Go through the entries and copy every one exactly.
-- Opening Marker --
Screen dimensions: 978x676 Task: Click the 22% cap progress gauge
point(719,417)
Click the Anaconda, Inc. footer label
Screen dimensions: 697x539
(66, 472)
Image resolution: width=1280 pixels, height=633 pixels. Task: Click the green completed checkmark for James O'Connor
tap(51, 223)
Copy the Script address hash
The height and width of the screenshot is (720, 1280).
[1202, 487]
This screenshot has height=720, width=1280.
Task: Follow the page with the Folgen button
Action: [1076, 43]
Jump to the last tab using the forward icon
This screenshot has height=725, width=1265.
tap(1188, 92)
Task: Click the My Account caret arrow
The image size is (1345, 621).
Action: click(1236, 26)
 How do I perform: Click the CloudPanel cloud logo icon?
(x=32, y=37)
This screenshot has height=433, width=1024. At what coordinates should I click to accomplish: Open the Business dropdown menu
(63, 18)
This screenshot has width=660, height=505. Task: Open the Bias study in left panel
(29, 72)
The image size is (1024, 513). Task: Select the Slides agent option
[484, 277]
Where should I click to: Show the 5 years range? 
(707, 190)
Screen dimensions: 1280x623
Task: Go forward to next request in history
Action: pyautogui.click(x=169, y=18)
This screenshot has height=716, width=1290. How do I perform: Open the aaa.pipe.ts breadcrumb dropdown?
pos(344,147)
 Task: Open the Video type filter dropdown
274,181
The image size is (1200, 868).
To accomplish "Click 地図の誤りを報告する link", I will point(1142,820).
-- Closing Marker --
* [Exercise output]
Screen dimensions: 978x676 Task: Click the 22% cap progress gauge
point(719,417)
Click the Anaconda, Inc. footer label
Screen dimensions: 697x539
(66, 472)
Image resolution: width=1280 pixels, height=633 pixels. Task: Click the green completed checkmark for James O'Connor
tap(51, 223)
Copy the Script address hash
The height and width of the screenshot is (720, 1280).
[1202, 487]
This screenshot has height=720, width=1280.
Task: Follow the page with the Folgen button
Action: [1076, 43]
Jump to the last tab using the forward icon
This screenshot has height=725, width=1265.
tap(1188, 92)
Task: Click the My Account caret arrow
The image size is (1345, 621).
Action: click(1236, 26)
 How do I perform: Click the CloudPanel cloud logo icon?
(x=32, y=37)
This screenshot has height=433, width=1024. At what coordinates should I click to accomplish: Open the Business dropdown menu
(63, 18)
This screenshot has width=660, height=505. Task: Open the Bias study in left panel
(29, 72)
The image size is (1024, 513). Task: Select the Slides agent option
[484, 277]
Where should I click to: Show the 5 years range? 
(707, 190)
Screen dimensions: 1280x623
Task: Go forward to next request in history
Action: pyautogui.click(x=169, y=18)
This screenshot has height=716, width=1290. How do I perform: Open the aaa.pipe.ts breadcrumb dropdown?
pos(344,147)
 Task: Open the Video type filter dropdown
274,181
The image size is (1200, 868).
To accomplish "Click 地図の誤りを報告する link", I will point(1142,820).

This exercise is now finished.